The Unicycle Merry-Go-Round




When most people see the unicycle merry-go-round, they assume it's some sort of antediluvian relic from an era when playground equipment was fun. I suppose it has something to do with the fact that no part of it is plastic. They're usually surprised to learn that it was one of the first major purchasing commitments I made as a teacher. 


I can't recall how much it cost, but it was several hundred dollars, a lot of money for our little school. It was one of my early attempts to do something about improving the small slab of asphalt we used for an outdoor space in those days. I liked the idea that it really wouldn't work unless kids were riding it together, peddling. I imagined them looking inward as they did it, smiling at one another.
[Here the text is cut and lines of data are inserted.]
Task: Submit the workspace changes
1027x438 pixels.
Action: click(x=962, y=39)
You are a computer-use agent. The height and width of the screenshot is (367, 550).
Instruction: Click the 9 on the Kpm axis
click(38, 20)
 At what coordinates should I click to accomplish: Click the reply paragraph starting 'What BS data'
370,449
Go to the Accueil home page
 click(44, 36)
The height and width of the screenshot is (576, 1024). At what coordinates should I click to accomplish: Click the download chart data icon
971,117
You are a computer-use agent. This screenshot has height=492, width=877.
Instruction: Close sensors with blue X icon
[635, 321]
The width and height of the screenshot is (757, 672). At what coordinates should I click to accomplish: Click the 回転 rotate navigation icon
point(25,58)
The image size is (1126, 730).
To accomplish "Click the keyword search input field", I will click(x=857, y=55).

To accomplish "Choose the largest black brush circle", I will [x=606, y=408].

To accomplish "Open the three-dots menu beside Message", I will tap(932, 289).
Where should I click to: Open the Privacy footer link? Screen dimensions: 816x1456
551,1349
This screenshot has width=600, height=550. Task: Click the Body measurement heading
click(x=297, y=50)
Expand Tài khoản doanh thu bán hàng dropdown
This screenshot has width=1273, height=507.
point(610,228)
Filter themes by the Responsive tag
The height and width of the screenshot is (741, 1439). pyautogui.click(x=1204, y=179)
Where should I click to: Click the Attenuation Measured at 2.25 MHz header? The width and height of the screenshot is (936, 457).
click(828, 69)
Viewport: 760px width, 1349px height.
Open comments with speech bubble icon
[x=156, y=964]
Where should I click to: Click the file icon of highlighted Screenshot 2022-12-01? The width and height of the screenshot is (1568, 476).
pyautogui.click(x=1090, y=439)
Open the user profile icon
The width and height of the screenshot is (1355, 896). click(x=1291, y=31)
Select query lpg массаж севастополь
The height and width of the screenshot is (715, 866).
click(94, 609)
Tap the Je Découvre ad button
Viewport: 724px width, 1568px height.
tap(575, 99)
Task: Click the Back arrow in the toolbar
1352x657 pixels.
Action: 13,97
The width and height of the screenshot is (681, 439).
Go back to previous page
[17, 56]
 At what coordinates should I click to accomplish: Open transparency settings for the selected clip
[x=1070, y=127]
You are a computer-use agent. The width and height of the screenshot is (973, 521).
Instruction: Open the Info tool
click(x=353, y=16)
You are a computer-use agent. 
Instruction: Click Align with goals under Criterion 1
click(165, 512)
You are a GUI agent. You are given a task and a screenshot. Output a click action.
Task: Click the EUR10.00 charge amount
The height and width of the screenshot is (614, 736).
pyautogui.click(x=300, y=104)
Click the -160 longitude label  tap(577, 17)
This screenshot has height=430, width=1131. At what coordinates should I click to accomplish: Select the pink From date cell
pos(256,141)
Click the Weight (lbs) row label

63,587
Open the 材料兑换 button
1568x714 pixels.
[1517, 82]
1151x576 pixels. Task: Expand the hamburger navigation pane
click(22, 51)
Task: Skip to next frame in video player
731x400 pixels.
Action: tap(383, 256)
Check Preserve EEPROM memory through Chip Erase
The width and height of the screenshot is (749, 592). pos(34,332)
We recently refreshed our wood chip ground cover, which entirely buried the track upon which the wheels turn.  These guys took matters in to their own hands.

It was popular right from the start and I was relieved, after such an expense, that kids were using it nearly every day, pretty much as I'd envisioned, but also in a way I'd not envisioned. Some of the kids, instead of sitting on the seats, wanted to push it, running in a circle. The old space was cramped and we'd positioned the unicycle merry-go-round a few feet from a brick wall (in fairness to us, anyplace we would have positioned it would have been near a wall). Sure enough, on our first day playing with it, a boy with hemophilia tripped, sending his body slamming into the bricks -- no blood, but it's the internal bleeding you need to worry about when someone has this condition. Fortunately, his father was there and the boy had recently been injected with a clotting agent, but as a result, we adults made a rule stipulating bottoms on the seats and hands on the handlebars.

They got it going quite fast.

It gnawed at me, this rule, because I have a genuine commitment to empowering the children to make their own rules, to the effectiveness of natural consequences, and a belief in children learning to assess their own risks. This rule flew in the face of those principles and was likely why it was such a hard one to enforce, with adults repeating it to the kids over and over throughout the day, and the children never really internalizing it, always needing the reminder.


When we moved to our new space I wondered if the unicycle merry-go-round had a future. It's designed for relatively flat surfaces, like asphalt, with a narrow metal track on which the wheels run. Our new outdoor classroom has nary a paved part, let alone a flat area, and once we decided to cover the ground with wood chips, I figured we'd render the thing inoperable, the only question being whether we should sell it or hang onto it as a sort of sculptural piece. With everything else going on, however, it was a low-priority decision so we found it a home and let it ride.

Then, making an inadvertent mockery of our old rule, began to let go, and hurl themselves onto the ground.

The kids figured out fairly quickly that if they were going to ride it, the track needed to be cleared off first, so, at least in the beginning, I made a point of keeping a couple kid-sized brooms at hand, but they were largely eschewed as most of the children found it easier to just remove the offending bits by hand.


At first, both the children and adults attempted to enforce our rule; or at least I did, and through me, they did. It was habit formed from asphalt, brick walls, and hemophilia, one that took awhile for me to break. At first parents-teachers would look at me, and ask, "Is this still a rule?" and I'd answer, "Yes, bottoms on the seats and hands on the handlebars," but gradually I began to feel like an idiot, especially since the wood chips on the tracks made it nearly impossible to pick up any speed.


But I am capable of breaking old habits. So, now the children play with the unicycle merry-go-round anyway they feel safe. Sometimes kids even sit atop the central hub while their friends pedal. And the adults are no longer in the nagging business.